[Saved entries]
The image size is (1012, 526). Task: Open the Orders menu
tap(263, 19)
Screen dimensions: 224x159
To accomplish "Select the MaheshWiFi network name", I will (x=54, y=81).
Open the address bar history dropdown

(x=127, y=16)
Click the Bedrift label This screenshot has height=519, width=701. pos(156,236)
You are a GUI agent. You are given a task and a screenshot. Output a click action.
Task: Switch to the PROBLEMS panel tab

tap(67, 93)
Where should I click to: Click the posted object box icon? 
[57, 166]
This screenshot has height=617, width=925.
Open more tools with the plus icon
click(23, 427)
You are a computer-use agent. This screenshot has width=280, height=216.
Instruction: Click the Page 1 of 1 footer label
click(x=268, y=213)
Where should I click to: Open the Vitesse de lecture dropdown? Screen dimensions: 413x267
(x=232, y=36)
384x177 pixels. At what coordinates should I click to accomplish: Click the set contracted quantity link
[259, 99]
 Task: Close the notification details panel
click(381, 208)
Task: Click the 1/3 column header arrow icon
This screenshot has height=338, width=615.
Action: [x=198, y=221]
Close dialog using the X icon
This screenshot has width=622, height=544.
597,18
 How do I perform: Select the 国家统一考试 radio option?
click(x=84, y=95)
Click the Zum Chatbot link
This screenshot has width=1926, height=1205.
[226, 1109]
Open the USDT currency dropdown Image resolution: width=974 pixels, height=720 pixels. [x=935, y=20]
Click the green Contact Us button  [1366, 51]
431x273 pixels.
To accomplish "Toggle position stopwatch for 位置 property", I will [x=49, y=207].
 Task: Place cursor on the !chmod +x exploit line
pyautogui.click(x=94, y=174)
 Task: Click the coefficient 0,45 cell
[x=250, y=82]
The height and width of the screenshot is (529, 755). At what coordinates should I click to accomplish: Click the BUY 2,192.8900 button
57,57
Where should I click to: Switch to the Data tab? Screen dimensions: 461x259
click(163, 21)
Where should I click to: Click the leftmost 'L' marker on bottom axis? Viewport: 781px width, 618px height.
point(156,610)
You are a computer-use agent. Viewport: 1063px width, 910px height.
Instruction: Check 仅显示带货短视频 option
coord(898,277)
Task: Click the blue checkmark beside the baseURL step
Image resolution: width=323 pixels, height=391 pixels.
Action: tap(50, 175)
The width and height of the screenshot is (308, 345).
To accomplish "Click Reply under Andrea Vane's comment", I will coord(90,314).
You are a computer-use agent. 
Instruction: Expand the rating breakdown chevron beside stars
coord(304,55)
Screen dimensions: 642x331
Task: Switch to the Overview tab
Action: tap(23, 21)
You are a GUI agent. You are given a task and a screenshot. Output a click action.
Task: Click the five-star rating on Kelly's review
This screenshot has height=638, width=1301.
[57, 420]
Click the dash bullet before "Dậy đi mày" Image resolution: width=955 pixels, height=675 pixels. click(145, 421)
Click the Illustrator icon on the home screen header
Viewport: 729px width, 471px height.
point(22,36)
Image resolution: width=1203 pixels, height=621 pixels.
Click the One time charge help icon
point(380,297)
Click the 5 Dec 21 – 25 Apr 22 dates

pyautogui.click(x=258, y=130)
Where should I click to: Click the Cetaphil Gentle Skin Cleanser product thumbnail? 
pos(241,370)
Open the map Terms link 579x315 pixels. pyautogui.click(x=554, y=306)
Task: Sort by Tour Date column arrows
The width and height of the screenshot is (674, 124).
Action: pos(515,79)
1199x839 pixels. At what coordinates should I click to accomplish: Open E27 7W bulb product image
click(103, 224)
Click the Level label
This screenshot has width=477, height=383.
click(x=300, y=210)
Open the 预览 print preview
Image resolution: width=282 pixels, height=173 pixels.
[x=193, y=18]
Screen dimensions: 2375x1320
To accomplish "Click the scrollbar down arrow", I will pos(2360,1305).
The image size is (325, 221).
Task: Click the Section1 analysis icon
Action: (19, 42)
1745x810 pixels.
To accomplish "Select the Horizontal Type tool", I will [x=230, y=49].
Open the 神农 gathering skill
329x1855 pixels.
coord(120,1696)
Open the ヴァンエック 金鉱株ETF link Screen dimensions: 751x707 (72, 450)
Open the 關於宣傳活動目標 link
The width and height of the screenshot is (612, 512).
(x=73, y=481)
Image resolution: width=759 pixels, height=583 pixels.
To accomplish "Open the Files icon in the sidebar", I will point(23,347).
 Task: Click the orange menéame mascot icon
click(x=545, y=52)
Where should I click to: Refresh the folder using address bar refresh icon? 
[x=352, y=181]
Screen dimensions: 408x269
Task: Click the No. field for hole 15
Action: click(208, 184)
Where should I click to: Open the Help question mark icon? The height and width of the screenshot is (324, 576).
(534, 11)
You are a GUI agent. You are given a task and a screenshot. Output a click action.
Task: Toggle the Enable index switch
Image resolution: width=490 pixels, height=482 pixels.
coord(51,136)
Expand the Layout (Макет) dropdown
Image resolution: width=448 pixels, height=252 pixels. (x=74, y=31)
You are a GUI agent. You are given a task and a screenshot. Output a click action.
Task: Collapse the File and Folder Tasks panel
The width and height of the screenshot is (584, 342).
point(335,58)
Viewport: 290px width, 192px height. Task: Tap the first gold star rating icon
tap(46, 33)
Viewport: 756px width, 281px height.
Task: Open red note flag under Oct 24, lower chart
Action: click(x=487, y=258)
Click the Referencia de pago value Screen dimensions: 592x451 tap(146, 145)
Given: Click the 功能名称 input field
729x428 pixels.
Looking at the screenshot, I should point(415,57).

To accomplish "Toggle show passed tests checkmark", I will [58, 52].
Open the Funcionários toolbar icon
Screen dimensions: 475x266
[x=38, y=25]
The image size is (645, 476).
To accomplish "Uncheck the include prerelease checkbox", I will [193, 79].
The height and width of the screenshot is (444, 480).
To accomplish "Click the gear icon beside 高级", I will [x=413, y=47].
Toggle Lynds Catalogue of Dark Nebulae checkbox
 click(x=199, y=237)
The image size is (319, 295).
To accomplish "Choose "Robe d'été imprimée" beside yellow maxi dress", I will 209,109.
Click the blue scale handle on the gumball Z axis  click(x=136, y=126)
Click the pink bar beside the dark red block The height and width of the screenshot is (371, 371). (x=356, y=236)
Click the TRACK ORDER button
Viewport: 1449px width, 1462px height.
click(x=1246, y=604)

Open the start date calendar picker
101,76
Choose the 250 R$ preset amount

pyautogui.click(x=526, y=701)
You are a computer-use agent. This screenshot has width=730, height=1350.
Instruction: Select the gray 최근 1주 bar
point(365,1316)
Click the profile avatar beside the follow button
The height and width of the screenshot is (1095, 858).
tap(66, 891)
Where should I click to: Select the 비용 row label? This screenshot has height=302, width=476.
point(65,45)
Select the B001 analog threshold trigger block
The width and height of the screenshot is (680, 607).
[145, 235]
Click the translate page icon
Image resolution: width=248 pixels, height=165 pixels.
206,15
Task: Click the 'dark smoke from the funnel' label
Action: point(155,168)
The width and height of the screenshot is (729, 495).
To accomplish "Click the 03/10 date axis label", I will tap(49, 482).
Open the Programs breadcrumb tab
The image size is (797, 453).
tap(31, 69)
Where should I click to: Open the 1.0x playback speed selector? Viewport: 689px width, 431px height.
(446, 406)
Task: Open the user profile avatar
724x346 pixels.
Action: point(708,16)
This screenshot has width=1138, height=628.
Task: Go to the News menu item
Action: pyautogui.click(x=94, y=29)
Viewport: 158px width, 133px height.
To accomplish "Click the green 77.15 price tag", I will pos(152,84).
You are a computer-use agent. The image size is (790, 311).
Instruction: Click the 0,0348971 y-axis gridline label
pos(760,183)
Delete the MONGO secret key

Work required: The answer is the full data, repeated exactly as shown.

Answer space:
The image size is (1012, 526). Task: Open the Orders menu
tap(263, 19)
Screen dimensions: 224x159
To accomplish "Select the MaheshWiFi network name", I will (x=54, y=81).
Open the address bar history dropdown

(x=127, y=16)
Click the Bedrift label This screenshot has height=519, width=701. pos(156,236)
You are a GUI agent. You are given a task and a screenshot. Output a click action.
Task: Switch to the PROBLEMS panel tab

tap(67, 93)
Where should I click to: Click the posted object box icon? 
[57, 166]
This screenshot has height=617, width=925.
Open more tools with the plus icon
click(23, 427)
You are a computer-use agent. This screenshot has width=280, height=216.
Instruction: Click the Page 1 of 1 footer label
click(x=268, y=213)
Where should I click to: Open the Vitesse de lecture dropdown? Screen dimensions: 413x267
(x=232, y=36)
384x177 pixels. At what coordinates should I click to accomplish: Click the set contracted quantity link
[259, 99]
 Task: Close the notification details panel
click(381, 208)
Task: Click the 1/3 column header arrow icon
This screenshot has height=338, width=615.
Action: [x=198, y=221]
Close dialog using the X icon
This screenshot has width=622, height=544.
597,18
 How do I perform: Select the 国家统一考试 radio option?
click(x=84, y=95)
Click the Zum Chatbot link
This screenshot has width=1926, height=1205.
[226, 1109]
Open the USDT currency dropdown Image resolution: width=974 pixels, height=720 pixels. [x=935, y=20]
Click the green Contact Us button  [1366, 51]
431x273 pixels.
To accomplish "Toggle position stopwatch for 位置 property", I will [x=49, y=207].
 Task: Place cursor on the !chmod +x exploit line
pyautogui.click(x=94, y=174)
 Task: Click the coefficient 0,45 cell
[x=250, y=82]
The height and width of the screenshot is (529, 755). At what coordinates should I click to accomplish: Click the BUY 2,192.8900 button
57,57
Where should I click to: Switch to the Data tab? Screen dimensions: 461x259
click(163, 21)
Where should I click to: Click the leftmost 'L' marker on bottom axis? Viewport: 781px width, 618px height.
point(156,610)
You are a computer-use agent. Viewport: 1063px width, 910px height.
Instruction: Check 仅显示带货短视频 option
coord(898,277)
Task: Click the blue checkmark beside the baseURL step
Image resolution: width=323 pixels, height=391 pixels.
Action: tap(50, 175)
The width and height of the screenshot is (308, 345).
To accomplish "Click Reply under Andrea Vane's comment", I will coord(90,314).
You are a computer-use agent. 
Instruction: Expand the rating breakdown chevron beside stars
coord(304,55)
Screen dimensions: 642x331
Task: Switch to the Overview tab
Action: tap(23, 21)
You are a GUI agent. You are given a task and a screenshot. Output a click action.
Task: Click the five-star rating on Kelly's review
This screenshot has height=638, width=1301.
[57, 420]
Click the dash bullet before "Dậy đi mày" Image resolution: width=955 pixels, height=675 pixels. click(145, 421)
Click the Illustrator icon on the home screen header
Viewport: 729px width, 471px height.
point(22,36)
Image resolution: width=1203 pixels, height=621 pixels.
Click the One time charge help icon
point(380,297)
Click the 5 Dec 21 – 25 Apr 22 dates

pyautogui.click(x=258, y=130)
Where should I click to: Click the Cetaphil Gentle Skin Cleanser product thumbnail? 
pos(241,370)
Open the map Terms link 579x315 pixels. pyautogui.click(x=554, y=306)
Task: Sort by Tour Date column arrows
The width and height of the screenshot is (674, 124).
Action: pos(515,79)
1199x839 pixels. At what coordinates should I click to accomplish: Open E27 7W bulb product image
click(103, 224)
Click the Level label
This screenshot has width=477, height=383.
click(x=300, y=210)
Open the 预览 print preview
Image resolution: width=282 pixels, height=173 pixels.
[x=193, y=18]
Screen dimensions: 2375x1320
To accomplish "Click the scrollbar down arrow", I will pos(2360,1305).
The image size is (325, 221).
Task: Click the Section1 analysis icon
Action: (19, 42)
1745x810 pixels.
To accomplish "Select the Horizontal Type tool", I will [x=230, y=49].
Open the 神农 gathering skill
329x1855 pixels.
coord(120,1696)
Open the ヴァンエック 金鉱株ETF link Screen dimensions: 751x707 (72, 450)
Open the 關於宣傳活動目標 link
The width and height of the screenshot is (612, 512).
(x=73, y=481)
Image resolution: width=759 pixels, height=583 pixels.
To accomplish "Open the Files icon in the sidebar", I will point(23,347).
 Task: Click the orange menéame mascot icon
click(x=545, y=52)
Where should I click to: Refresh the folder using address bar refresh icon? 
[x=352, y=181]
Screen dimensions: 408x269
Task: Click the No. field for hole 15
Action: click(208, 184)
Where should I click to: Open the Help question mark icon? The height and width of the screenshot is (324, 576).
(534, 11)
You are a GUI agent. You are given a task and a screenshot. Output a click action.
Task: Toggle the Enable index switch
Image resolution: width=490 pixels, height=482 pixels.
coord(51,136)
Expand the Layout (Макет) dropdown
Image resolution: width=448 pixels, height=252 pixels. (x=74, y=31)
You are a GUI agent. You are given a task and a screenshot. Output a click action.
Task: Collapse the File and Folder Tasks panel
The width and height of the screenshot is (584, 342).
point(335,58)
Viewport: 290px width, 192px height. Task: Tap the first gold star rating icon
tap(46, 33)
Viewport: 756px width, 281px height.
Task: Open red note flag under Oct 24, lower chart
Action: click(x=487, y=258)
Click the Referencia de pago value Screen dimensions: 592x451 tap(146, 145)
Given: Click the 功能名称 input field
729x428 pixels.
Looking at the screenshot, I should point(415,57).

To accomplish "Toggle show passed tests checkmark", I will [58, 52].
Open the Funcionários toolbar icon
Screen dimensions: 475x266
[x=38, y=25]
The image size is (645, 476).
To accomplish "Uncheck the include prerelease checkbox", I will [193, 79].
The height and width of the screenshot is (444, 480).
To accomplish "Click the gear icon beside 高级", I will [x=413, y=47].
Toggle Lynds Catalogue of Dark Nebulae checkbox
 click(x=199, y=237)
The image size is (319, 295).
To accomplish "Choose "Robe d'été imprimée" beside yellow maxi dress", I will 209,109.
Click the blue scale handle on the gumball Z axis  click(x=136, y=126)
Click the pink bar beside the dark red block The height and width of the screenshot is (371, 371). (x=356, y=236)
Click the TRACK ORDER button
Viewport: 1449px width, 1462px height.
click(x=1246, y=604)

Open the start date calendar picker
101,76
Choose the 250 R$ preset amount

pyautogui.click(x=526, y=701)
You are a computer-use agent. This screenshot has width=730, height=1350.
Instruction: Select the gray 최근 1주 bar
point(365,1316)
Click the profile avatar beside the follow button
The height and width of the screenshot is (1095, 858).
tap(66, 891)
Where should I click to: Select the 비용 row label? This screenshot has height=302, width=476.
point(65,45)
Select the B001 analog threshold trigger block
The width and height of the screenshot is (680, 607).
[145, 235]
Click the translate page icon
Image resolution: width=248 pixels, height=165 pixels.
206,15
Task: Click the 'dark smoke from the funnel' label
Action: point(155,168)
The width and height of the screenshot is (729, 495).
To accomplish "Click the 03/10 date axis label", I will tap(49, 482).
Open the Programs breadcrumb tab
The image size is (797, 453).
tap(31, 69)
Where should I click to: Open the 1.0x playback speed selector? Viewport: 689px width, 431px height.
(446, 406)
Task: Open the user profile avatar
724x346 pixels.
Action: point(708,16)
This screenshot has width=1138, height=628.
Task: Go to the News menu item
Action: pyautogui.click(x=94, y=29)
Viewport: 158px width, 133px height.
To accomplish "Click the green 77.15 price tag", I will pos(152,84).
You are a computer-use agent. The image size is (790, 311).
Instruction: Click the 0,0348971 y-axis gridline label
pos(760,183)
Delete the MONGO secret key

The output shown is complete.